───── DATA UNDER STUDY

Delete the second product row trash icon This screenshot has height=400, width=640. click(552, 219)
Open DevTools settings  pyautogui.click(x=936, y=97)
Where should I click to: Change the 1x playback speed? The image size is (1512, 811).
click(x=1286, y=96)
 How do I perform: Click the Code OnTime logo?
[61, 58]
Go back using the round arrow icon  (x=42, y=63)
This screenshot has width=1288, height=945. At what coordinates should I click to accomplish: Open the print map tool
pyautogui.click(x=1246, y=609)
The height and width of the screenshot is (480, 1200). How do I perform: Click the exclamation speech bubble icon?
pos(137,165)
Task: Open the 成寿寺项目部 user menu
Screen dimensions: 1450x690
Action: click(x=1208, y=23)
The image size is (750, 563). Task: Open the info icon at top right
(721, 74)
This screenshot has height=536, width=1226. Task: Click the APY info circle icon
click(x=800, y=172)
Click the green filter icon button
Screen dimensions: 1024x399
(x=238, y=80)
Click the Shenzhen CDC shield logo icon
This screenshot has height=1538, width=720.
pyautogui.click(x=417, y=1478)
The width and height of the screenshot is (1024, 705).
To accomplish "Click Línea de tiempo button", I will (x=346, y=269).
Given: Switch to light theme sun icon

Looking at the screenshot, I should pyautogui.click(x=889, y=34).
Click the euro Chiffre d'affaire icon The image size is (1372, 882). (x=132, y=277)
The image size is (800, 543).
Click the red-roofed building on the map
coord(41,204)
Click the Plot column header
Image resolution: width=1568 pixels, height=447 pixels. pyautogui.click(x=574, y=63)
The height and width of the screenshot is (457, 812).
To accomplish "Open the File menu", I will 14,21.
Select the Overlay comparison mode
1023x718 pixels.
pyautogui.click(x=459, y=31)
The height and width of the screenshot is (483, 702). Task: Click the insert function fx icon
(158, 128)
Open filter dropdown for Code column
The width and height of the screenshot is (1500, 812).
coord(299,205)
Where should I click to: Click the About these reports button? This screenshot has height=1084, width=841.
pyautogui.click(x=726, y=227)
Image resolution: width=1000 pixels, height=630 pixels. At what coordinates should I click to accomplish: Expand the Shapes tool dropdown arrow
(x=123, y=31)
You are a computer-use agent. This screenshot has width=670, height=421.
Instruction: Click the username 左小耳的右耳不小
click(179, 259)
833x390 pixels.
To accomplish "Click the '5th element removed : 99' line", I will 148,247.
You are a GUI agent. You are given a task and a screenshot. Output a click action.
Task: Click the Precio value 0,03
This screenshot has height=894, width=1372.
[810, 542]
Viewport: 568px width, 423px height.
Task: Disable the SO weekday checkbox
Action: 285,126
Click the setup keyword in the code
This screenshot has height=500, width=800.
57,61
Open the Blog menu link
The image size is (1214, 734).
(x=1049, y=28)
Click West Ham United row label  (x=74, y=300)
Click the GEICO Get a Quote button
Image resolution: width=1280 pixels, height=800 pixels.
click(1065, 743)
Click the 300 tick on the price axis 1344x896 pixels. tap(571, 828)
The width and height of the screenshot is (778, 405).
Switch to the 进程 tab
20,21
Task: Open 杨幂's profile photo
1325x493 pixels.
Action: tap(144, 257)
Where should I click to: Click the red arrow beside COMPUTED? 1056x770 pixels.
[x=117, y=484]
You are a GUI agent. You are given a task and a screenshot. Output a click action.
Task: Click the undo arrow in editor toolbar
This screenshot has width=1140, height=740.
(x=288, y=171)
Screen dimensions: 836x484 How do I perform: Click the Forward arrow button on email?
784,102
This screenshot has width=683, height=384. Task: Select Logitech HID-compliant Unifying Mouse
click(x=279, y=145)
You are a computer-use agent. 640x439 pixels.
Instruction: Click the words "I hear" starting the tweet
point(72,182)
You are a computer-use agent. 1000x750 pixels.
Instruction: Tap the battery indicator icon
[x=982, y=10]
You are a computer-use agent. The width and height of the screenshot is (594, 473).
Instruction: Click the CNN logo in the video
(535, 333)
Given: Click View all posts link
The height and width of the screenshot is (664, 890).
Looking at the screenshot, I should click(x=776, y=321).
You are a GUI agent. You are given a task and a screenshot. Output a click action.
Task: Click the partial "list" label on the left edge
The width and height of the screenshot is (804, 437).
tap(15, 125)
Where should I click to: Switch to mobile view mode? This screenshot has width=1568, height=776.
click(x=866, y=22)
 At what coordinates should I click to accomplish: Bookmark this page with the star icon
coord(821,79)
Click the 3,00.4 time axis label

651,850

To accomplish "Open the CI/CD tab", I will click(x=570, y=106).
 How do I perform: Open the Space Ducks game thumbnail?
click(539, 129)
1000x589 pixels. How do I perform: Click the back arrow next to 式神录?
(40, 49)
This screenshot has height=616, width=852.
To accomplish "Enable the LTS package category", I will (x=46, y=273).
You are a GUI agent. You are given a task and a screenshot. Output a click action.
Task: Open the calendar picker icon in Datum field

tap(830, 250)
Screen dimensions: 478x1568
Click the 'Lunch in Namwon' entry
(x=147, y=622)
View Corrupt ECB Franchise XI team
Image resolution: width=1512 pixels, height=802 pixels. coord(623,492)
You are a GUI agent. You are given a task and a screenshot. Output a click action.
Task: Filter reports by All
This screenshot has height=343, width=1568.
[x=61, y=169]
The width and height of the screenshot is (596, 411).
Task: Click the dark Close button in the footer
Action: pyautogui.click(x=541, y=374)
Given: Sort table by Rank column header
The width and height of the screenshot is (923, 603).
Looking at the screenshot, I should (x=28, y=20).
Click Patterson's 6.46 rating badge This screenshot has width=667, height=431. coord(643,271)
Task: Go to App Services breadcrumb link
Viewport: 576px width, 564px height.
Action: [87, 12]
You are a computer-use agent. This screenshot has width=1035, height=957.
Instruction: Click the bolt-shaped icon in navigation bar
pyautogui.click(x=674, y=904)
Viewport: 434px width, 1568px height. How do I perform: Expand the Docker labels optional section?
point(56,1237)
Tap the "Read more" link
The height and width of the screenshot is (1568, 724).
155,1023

──────────

WHAT THE EXERCISE ASKS -> Copy out each line in the listing that has the word "menu".

WORKED SOLUTION ->
Task: Open the 成寿寺项目部 user menu
To accomplish "Open the File menu", I will 14,21.
Open the Blog menu link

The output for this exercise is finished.